Each line of the data that mentions the string "Jump" needs to be identified and copied.

### Records to process
────────────────

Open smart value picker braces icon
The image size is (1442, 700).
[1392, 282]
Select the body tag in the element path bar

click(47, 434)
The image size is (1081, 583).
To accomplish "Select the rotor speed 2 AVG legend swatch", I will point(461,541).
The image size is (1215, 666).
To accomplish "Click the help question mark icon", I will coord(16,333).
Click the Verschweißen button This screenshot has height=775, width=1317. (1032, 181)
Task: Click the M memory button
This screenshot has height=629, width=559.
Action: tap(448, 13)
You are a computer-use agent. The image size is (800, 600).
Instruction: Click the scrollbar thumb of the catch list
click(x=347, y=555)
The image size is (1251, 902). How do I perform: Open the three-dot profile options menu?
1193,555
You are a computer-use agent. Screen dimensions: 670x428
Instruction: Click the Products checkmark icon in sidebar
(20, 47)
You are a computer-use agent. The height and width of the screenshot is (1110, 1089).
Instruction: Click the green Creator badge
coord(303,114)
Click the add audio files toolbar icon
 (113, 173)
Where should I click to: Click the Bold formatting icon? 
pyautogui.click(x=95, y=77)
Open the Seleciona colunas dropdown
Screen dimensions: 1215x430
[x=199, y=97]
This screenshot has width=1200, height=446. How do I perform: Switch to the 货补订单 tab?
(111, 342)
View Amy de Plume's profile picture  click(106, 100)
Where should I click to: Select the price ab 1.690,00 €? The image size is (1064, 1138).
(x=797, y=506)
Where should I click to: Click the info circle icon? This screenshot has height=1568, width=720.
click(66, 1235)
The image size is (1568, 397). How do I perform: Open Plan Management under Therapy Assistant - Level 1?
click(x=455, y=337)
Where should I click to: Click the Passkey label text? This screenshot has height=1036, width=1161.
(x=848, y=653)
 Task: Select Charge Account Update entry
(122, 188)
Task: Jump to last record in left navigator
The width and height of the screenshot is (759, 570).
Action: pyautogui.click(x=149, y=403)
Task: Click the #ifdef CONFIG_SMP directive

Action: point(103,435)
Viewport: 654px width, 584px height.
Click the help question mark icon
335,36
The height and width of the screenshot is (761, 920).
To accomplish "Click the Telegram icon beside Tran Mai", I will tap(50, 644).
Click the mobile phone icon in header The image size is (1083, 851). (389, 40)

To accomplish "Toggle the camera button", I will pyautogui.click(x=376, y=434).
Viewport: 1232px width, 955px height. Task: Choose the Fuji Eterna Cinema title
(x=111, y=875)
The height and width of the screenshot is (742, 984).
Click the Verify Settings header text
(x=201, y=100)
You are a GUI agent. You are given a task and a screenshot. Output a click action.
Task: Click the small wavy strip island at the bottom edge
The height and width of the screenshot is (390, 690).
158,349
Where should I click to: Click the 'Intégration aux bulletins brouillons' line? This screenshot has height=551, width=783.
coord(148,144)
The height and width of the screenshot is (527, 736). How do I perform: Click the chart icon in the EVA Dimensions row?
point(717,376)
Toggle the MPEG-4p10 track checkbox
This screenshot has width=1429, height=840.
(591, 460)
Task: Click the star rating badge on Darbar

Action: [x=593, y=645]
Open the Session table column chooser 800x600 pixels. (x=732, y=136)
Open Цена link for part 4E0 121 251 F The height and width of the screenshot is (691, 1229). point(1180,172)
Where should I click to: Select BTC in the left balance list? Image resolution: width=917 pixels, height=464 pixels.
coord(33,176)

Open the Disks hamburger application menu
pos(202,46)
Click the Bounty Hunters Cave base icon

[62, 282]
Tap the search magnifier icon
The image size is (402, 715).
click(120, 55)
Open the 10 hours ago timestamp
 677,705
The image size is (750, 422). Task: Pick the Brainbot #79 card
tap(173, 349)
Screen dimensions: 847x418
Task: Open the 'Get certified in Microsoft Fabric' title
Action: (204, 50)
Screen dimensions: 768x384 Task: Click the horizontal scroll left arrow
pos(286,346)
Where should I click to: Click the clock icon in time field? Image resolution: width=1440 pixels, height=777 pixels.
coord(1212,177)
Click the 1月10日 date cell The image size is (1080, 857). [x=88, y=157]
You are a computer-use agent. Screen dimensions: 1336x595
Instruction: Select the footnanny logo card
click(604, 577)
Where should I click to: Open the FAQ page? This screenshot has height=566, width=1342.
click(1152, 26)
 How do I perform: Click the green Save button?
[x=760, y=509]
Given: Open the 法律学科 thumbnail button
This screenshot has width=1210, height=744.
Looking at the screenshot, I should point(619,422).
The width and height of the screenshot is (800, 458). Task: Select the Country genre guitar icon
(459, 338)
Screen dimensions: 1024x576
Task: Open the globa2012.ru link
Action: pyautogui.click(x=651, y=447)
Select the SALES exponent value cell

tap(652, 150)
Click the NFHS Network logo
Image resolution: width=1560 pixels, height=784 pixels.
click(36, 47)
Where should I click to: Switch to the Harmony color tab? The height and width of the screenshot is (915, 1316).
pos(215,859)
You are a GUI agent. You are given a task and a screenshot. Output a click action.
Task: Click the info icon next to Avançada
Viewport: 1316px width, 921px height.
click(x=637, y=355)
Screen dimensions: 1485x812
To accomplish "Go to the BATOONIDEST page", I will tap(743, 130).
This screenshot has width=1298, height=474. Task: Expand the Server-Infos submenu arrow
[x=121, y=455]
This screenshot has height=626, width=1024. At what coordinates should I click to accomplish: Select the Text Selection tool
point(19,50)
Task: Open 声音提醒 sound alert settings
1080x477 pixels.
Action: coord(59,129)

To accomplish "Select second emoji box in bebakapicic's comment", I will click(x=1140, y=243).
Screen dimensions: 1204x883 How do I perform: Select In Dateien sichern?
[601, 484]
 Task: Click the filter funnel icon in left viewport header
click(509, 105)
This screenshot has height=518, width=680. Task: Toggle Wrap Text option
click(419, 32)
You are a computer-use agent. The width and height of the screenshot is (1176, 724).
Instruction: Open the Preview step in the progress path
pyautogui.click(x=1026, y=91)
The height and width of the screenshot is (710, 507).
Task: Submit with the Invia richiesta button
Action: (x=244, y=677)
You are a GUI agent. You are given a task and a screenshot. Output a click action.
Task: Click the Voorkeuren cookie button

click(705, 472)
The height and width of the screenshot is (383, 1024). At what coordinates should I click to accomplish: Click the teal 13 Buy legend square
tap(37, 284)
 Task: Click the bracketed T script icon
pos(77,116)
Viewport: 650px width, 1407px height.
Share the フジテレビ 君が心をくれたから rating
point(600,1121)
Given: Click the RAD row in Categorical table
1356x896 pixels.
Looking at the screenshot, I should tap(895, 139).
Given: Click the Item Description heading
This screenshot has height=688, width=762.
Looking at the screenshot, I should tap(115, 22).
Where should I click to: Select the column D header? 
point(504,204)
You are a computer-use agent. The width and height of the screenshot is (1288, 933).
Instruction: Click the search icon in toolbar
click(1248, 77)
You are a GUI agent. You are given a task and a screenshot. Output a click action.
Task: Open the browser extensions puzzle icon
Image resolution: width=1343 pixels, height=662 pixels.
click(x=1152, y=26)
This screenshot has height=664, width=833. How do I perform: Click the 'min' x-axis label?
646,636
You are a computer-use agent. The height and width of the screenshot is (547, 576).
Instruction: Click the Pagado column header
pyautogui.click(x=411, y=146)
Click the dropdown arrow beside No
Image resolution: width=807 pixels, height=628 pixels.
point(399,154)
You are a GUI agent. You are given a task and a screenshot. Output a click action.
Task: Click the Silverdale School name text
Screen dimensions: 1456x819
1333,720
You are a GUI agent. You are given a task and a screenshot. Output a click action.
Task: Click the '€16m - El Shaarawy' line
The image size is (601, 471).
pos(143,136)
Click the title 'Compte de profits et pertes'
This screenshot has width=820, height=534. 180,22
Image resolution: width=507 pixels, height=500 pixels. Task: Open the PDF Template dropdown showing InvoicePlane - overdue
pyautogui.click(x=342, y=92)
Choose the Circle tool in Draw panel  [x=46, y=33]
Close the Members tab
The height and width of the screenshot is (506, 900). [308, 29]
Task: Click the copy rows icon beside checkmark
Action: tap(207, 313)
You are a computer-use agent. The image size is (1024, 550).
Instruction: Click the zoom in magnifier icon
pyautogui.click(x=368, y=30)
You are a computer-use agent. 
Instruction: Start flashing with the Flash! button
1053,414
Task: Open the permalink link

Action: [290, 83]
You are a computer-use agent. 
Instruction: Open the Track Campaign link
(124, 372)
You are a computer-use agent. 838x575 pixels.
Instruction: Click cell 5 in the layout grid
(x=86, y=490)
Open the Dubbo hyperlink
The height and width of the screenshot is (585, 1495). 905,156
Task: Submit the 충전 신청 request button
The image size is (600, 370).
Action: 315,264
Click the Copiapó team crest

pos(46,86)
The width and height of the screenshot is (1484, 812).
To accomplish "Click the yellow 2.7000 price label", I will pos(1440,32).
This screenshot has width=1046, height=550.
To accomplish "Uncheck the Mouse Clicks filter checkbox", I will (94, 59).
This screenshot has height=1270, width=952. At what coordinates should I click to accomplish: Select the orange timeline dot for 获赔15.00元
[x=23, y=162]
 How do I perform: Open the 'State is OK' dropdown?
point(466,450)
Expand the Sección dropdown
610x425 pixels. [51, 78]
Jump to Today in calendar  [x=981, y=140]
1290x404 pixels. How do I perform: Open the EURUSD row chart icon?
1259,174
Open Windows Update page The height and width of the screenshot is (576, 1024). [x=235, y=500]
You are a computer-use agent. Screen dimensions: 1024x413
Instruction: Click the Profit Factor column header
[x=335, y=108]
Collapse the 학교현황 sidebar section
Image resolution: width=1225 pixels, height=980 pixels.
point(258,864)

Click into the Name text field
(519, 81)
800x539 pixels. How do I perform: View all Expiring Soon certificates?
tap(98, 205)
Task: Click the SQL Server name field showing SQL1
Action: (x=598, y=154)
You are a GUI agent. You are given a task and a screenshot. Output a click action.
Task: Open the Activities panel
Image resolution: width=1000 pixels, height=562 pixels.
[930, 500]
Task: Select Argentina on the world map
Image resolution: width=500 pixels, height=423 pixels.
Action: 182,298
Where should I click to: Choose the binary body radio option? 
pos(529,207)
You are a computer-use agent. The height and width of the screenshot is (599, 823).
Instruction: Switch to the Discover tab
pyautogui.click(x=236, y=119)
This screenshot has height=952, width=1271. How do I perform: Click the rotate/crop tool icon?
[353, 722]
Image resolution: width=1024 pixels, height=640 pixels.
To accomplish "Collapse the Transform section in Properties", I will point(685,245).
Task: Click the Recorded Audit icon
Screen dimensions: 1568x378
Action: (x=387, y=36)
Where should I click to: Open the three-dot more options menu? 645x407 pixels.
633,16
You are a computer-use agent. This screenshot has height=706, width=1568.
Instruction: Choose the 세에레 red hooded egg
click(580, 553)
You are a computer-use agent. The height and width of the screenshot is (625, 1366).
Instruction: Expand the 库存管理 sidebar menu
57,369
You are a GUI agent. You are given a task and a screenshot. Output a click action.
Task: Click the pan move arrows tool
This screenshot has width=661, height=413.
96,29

────────────────

### Solution to this task
Task: Jump to last record in left navigator
Jump to Today in calendar  [x=981, y=140]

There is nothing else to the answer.